The Ecological Society of America (ESA) today released a report entitled “Innovative Finance for Conservation: Roles for Ecologists and Practitioners” that offers guidelines for developing standardized, ethical and effective conservation finance projects.
Public and philanthropic sources currently supply most of the funds for protecting and conserving species and ecosystems. However, the private sector is now driving demand for market-based mechanisms that support conservation projects with positive environmental, social and financial returns.
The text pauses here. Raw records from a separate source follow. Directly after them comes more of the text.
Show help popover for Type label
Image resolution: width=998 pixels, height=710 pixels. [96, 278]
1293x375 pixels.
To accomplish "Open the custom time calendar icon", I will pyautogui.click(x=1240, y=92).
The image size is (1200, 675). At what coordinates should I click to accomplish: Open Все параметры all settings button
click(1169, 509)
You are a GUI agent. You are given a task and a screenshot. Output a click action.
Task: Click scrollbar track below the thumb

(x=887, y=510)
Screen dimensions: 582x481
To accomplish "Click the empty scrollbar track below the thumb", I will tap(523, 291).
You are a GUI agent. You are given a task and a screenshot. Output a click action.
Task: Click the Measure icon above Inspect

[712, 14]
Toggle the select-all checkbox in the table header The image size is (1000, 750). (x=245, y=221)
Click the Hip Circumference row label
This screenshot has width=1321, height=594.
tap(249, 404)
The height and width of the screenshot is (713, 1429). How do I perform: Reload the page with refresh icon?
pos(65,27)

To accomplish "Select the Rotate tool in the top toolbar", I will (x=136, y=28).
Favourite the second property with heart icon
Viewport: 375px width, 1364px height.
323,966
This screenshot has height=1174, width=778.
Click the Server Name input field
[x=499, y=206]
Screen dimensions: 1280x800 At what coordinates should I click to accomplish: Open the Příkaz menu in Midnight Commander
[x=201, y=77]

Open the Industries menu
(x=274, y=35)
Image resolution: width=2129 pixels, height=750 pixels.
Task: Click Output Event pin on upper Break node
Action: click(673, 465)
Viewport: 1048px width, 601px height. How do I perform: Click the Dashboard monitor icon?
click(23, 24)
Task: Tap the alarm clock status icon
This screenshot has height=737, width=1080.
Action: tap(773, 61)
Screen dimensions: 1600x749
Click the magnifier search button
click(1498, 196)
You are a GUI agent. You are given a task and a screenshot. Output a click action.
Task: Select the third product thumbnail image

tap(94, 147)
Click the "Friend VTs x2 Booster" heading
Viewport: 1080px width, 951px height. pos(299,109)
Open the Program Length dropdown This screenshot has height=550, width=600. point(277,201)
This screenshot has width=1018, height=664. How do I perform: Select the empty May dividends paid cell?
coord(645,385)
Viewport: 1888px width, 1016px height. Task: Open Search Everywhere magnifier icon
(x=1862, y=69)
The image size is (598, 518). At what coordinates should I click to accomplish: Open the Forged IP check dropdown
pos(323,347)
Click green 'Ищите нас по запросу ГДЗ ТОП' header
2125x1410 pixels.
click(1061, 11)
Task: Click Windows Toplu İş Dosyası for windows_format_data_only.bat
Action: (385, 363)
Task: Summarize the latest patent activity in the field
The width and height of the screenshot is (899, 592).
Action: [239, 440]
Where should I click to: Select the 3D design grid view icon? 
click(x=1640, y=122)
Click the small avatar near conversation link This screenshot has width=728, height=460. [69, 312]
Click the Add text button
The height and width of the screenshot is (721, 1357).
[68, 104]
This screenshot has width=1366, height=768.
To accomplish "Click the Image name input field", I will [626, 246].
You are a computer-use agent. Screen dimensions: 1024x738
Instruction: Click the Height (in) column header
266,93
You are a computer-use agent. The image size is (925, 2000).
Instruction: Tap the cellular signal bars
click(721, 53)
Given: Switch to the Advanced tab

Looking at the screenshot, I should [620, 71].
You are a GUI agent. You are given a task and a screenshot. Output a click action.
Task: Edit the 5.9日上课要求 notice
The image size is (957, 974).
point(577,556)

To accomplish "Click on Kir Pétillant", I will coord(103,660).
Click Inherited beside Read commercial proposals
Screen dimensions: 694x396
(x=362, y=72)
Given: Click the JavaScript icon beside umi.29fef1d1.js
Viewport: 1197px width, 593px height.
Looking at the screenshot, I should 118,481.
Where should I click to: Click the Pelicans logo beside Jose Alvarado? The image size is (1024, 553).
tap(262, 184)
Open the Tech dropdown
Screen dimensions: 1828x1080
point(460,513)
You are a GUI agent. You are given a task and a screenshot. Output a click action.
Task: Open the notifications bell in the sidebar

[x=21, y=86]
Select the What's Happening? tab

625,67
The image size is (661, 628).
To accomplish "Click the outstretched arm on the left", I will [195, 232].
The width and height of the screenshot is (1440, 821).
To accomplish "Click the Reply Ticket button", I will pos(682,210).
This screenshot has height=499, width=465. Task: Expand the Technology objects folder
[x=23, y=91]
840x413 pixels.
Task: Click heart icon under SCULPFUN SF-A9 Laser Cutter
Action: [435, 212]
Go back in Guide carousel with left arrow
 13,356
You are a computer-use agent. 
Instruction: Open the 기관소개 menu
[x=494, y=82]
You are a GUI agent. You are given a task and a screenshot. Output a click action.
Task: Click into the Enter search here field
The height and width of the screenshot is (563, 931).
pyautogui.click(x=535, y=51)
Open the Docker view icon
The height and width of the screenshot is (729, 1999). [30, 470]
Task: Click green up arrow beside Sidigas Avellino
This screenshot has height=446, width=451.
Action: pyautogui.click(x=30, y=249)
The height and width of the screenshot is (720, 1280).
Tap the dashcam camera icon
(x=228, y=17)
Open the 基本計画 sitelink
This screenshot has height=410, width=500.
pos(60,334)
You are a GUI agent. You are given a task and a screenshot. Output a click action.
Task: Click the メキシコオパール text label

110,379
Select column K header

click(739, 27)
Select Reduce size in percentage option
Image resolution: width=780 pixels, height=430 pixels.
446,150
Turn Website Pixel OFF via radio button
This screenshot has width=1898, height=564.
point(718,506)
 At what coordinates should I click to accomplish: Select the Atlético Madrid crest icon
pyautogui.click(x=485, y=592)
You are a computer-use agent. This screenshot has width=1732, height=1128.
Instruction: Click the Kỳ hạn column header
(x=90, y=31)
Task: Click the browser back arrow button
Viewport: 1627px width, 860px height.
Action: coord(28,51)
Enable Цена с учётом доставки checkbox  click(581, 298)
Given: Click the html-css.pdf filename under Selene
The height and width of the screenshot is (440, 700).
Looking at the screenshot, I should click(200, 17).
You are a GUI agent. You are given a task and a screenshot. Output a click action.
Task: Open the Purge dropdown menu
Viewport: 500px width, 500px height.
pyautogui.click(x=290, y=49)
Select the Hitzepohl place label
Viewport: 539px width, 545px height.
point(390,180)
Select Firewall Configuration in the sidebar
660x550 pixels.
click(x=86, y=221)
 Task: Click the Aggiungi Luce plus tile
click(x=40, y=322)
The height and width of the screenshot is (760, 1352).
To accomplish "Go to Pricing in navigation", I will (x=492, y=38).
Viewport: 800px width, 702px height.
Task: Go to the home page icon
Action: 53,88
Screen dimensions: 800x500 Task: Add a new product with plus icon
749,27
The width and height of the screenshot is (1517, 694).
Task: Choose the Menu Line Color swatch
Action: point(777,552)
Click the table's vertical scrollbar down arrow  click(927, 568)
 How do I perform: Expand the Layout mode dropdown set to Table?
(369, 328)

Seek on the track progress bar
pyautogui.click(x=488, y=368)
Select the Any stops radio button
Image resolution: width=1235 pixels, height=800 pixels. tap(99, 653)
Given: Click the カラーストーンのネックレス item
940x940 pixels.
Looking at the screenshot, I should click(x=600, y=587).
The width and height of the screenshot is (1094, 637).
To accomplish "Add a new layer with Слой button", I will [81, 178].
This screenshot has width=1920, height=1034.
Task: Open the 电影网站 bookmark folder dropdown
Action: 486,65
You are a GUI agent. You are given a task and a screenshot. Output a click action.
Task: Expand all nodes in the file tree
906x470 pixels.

Examples of projects that can support this triple bottom line include green infrastructure for stormwater management, clean transport projects and sustainable production of food and fiber products.
“The reality is that public and philanthropic funds are insufficient to meet the challenge to conserve the world’s biodiversity,” said Garvin Professor and Senior Director of Conservation Science at Cornell University Amanda Rodewald, the report’s lead author. “Private investments represent a new path forward both because of their enormous growth potential and their ability to be flexibly adapted to a wide variety of social and ecological contexts.”
Today’s report examines the legal, social and ethical issues associated with innovative conservation finance and offers resources and guidelines for increasing private capital commitments to conservation. It also identifies priority actions that individuals and organizations working in conservation finance will need to adopt in order to “mainstream” the field.
One priority action is to standardize the metrics that allow practitioners to compare and evaluate projects. While the financial services and investment sectors regularly employ standardized indicators of financial risk and return, it is more difficult to apply such indicators to conservation projects. Under certain conservation financing models, for example, returns on investment are partially determined by whether the conservation project is successful — but “success” can be difficult to quantify when it is defined by complex social or environmental changes, such as whether a bird species is more or less at risk of going extinct as a result of a conservation project.
Another priority action is to establish safeguards and ethical standards for involving local stakeholders, including Indigenous communities. In the absence of robust accountability and transparency measures, mobilizing private capital in conservation can result in unjust land grabs or in unscrupulous investments where profits flow disproportionately to wealthy or powerful figures. The report offers guidelines for ensuring that conservation financing improves the prosperity of local communities.
According to co-author Peter Arcese, a professor at the University of British Columbia and adjunct professor at Cornell University, opportunities in conservation finance are growing for patient investors who are interested in generating modest returns while simultaneously supporting sustainable development.
“Almost all landowners I’ve worked with in Africa and North and South America share a deep desire to maintain or enhance the environmental, cultural and aesthetic values of the ecosystems their land supports,” Arcese said. “By creating markets and stimulating investment in climate mitigation, and forest, water and biodiversity conservation projects, we can offer landowners alternative income sources and measurably slow habitat loss and degradation.”
Rodewald sees a similar landscape of interest and opportunity. “No matter the system — be it a coffee plantation in the Andes, a timber harvest in the Pacific Northwest, or a farm in the Great Plains — I am reminded again and again that conservation is most successful when we safeguard the health and well-being of local communities. Private investments can be powerful tools to do just that,” said Rodewald.